We are in the midst of perhaps the largest economic crisis since the Great Depression. Economists, both conservative and liberal, have unequivocally stated that governmental action is absolutely necessary to increase liquidity in hopes of averting, or more likely, shortening mal-effects of the looming recession. Instead of uniting to act in the best interest of the country, the House failed to pass the much needed bailout bill. After the failure to pass the bill, both sides then pointed the finger at the other.
House Republican Leader John Boehner said, "I do believe that we could have gotten there today, had it not been for this partisan speech that the Speaker gave on the floor of the House. I mean, we were -- we put everything we had into getting the votes to get there today, but the Speaker had to give a partisan voice that poisoned our conference, caused a number of members who we thought we could get to go south."

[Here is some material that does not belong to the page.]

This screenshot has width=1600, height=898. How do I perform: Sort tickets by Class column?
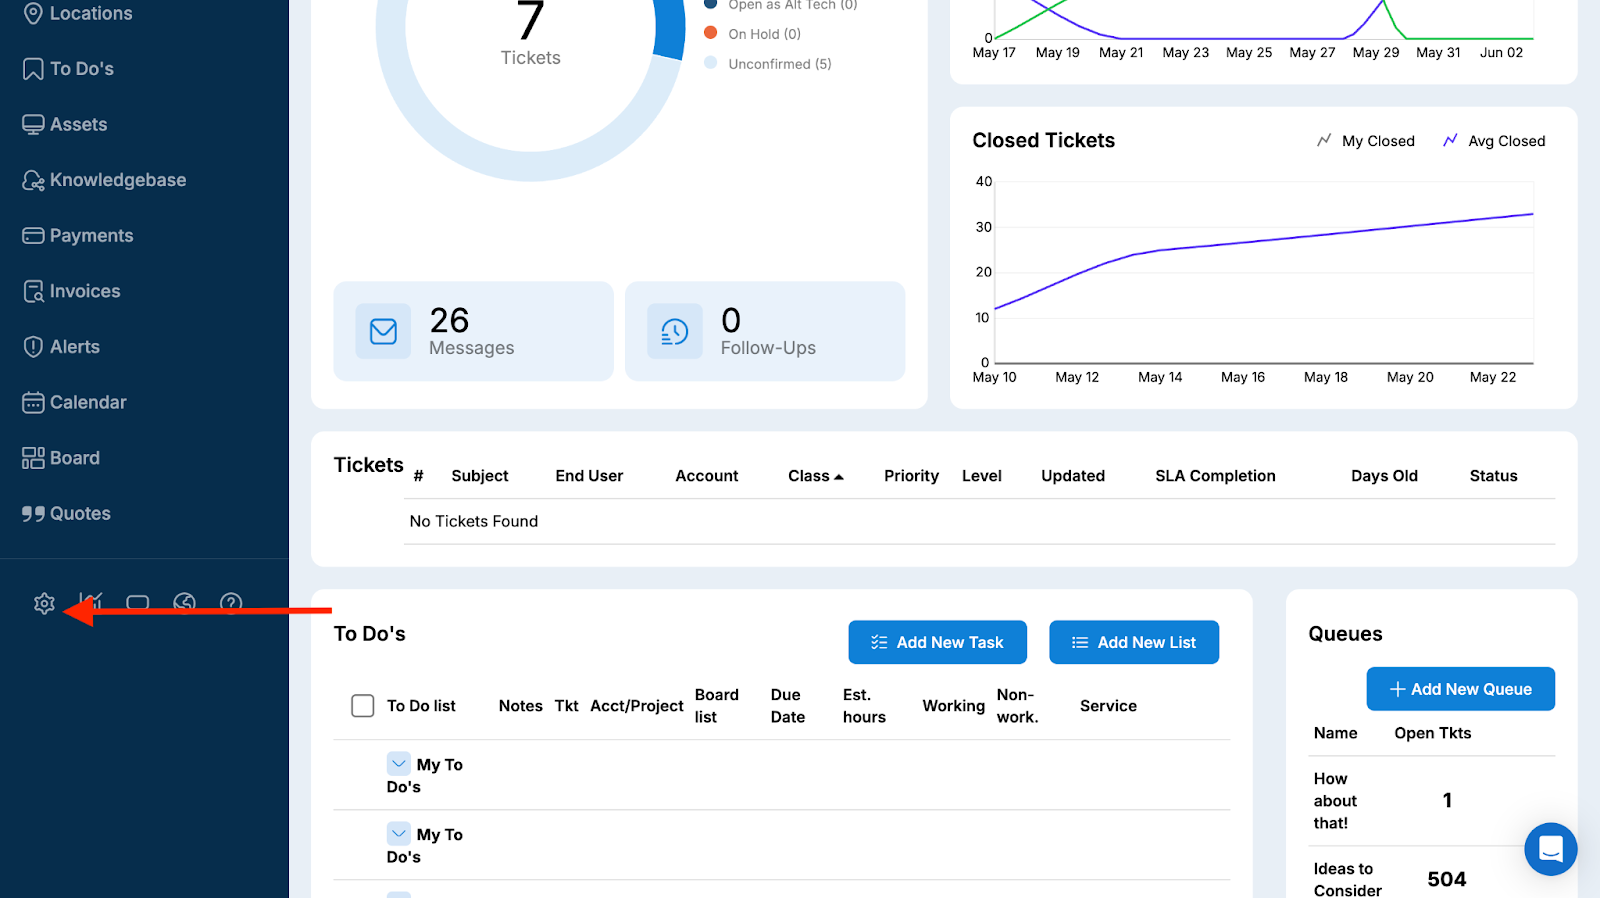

Virginia Rep. Eric Cantor followed Boehner, and brandished his own copy of Pelosi's speech when seconding his leader's analysis. "Right here is the reason I believe why this vote failed," Cantor said, "and this is Speaker Pelosi's speech that frankly struck the tone of partisanship that frankly was inappropriate in this discussion."Are you serious? Republicans failed to vote for the Bill because of a partisan speech?! Is this what our politics have devolved into? Our elected officials failed to act in the best interest of their country because of a speech.

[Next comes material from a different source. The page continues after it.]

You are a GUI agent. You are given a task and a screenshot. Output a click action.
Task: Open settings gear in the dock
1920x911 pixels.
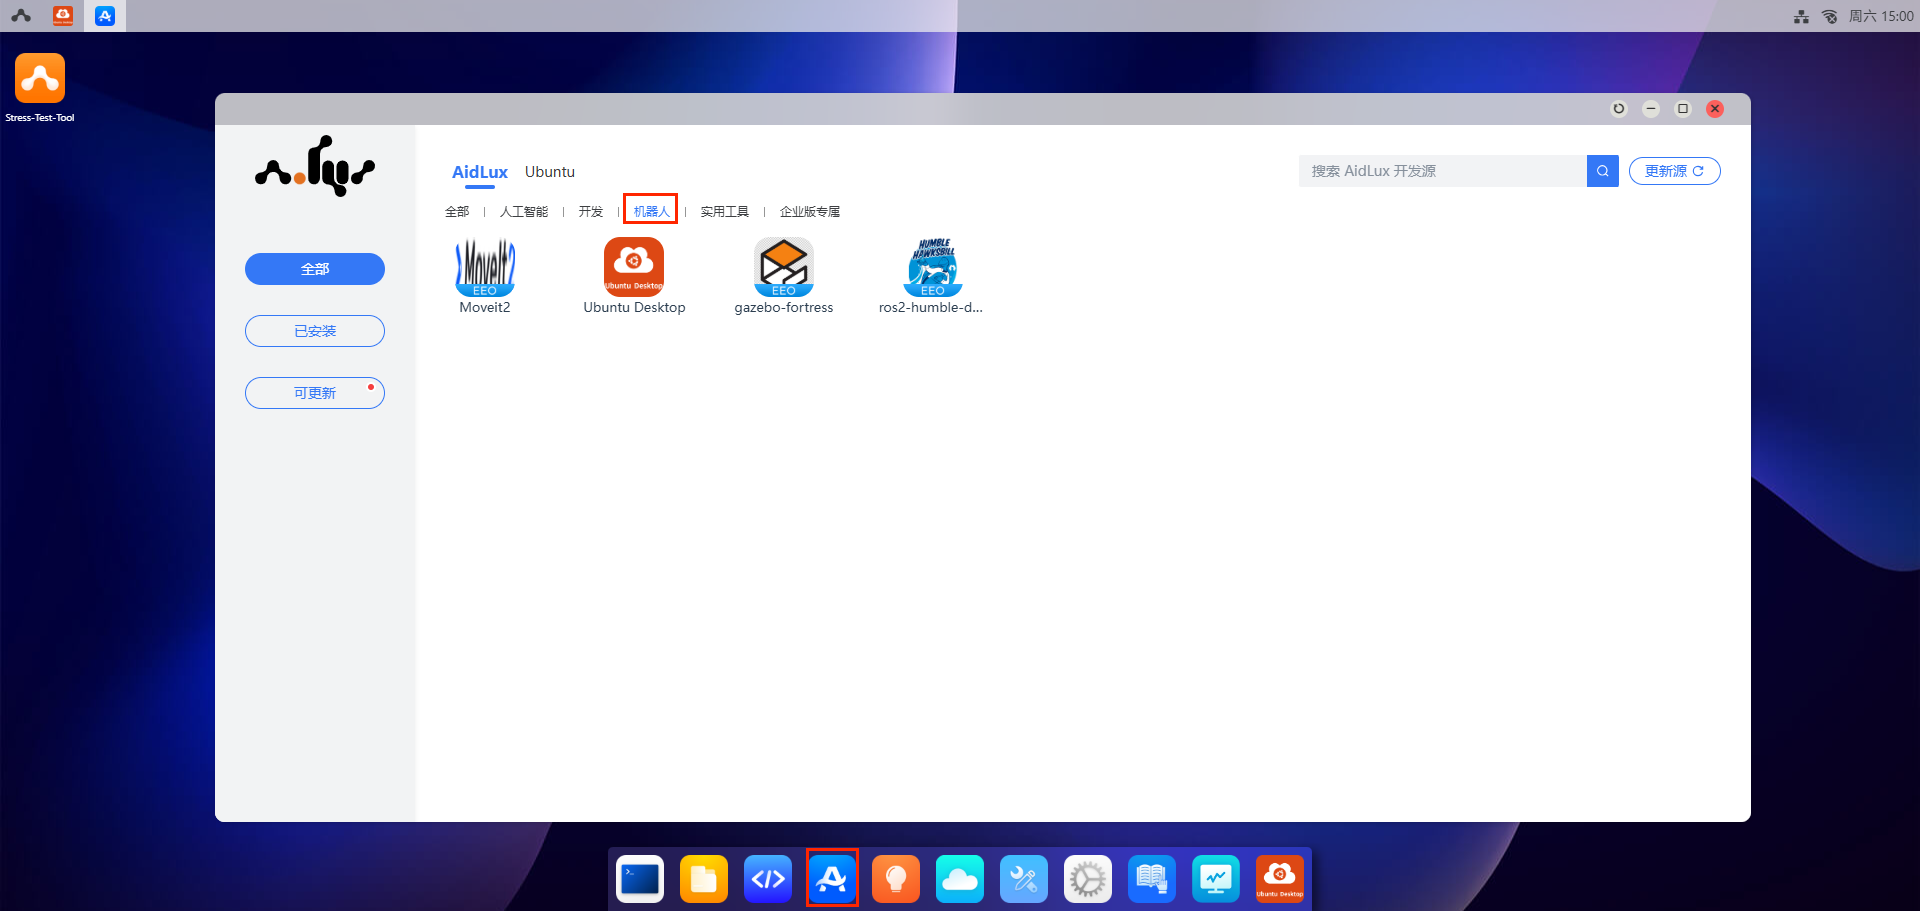[x=1088, y=879]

Responding to the Republicans' claims of inappropriate partisanship, Rep. Barney Frank delivered a memorable response, accusing Republicans of "hurting the country" because someone "hurt their feelings." Frank continued, "We have come together on a bill to alleviate the crisis, and because somebody hurt their feelings, they decide to punish the country? I mean, I would not have imputed that degree of pettiness and hypersensitivity. ... There were 12 Republican members who were ready to stand up for the economic interests of America, but not if anybody insulted them. I'll make an offer. Give me those 12 people's names and I will go talk uncharacteristically nicely to them and tell them what wonderful people they are and maybe they'll now think about the country."
Alas, it is not so simple. Democrats must share their share of the blame. Democrats are the majority party. If Pelosi had rallied her troops, she and her party could have passed the bill regardless of the Republicans who continue to worship at the alter of the free-market. Pelosi utterly failed to lead. She should have mustered the 12 needed votes ensure passage of the bill. In the end, Washington was leaderless. The majority party failed to rally its troops. Bush and the Republican minority likewise failed to act.
Our leaders failure to act lead to a huge loss in shareholder value. The Dow dropped 777 points. The S&P 500 Index plunged to its worst day since the week of the 1987 stock-market crash, wiping out more than $700 billion in the index's market value. The Dow Jones Wilshire 5000 Composite Index recorded a paper loss of $1 trillion across the market for the day, a first. To put that number in perspective, we have spent about a trillion dollars to date on the war in Iraq. That is right. In one day we lost the same amount of money that we have spent on the invassion since 2003.
In sum, we essentially spent a trillion dollars today, but still have no rescue plan. Following this bad news, Asian markets will certainly plunge tonight, followed by the European markets Tuesday morning -- and many of the latter suffered their worst losses ever Monday. The good news, Congress will get a second shot at this. Market may well rebound, hopefully soon. But what we need is leadership. Hopefully somebody will step up to the plate and deliver for American people.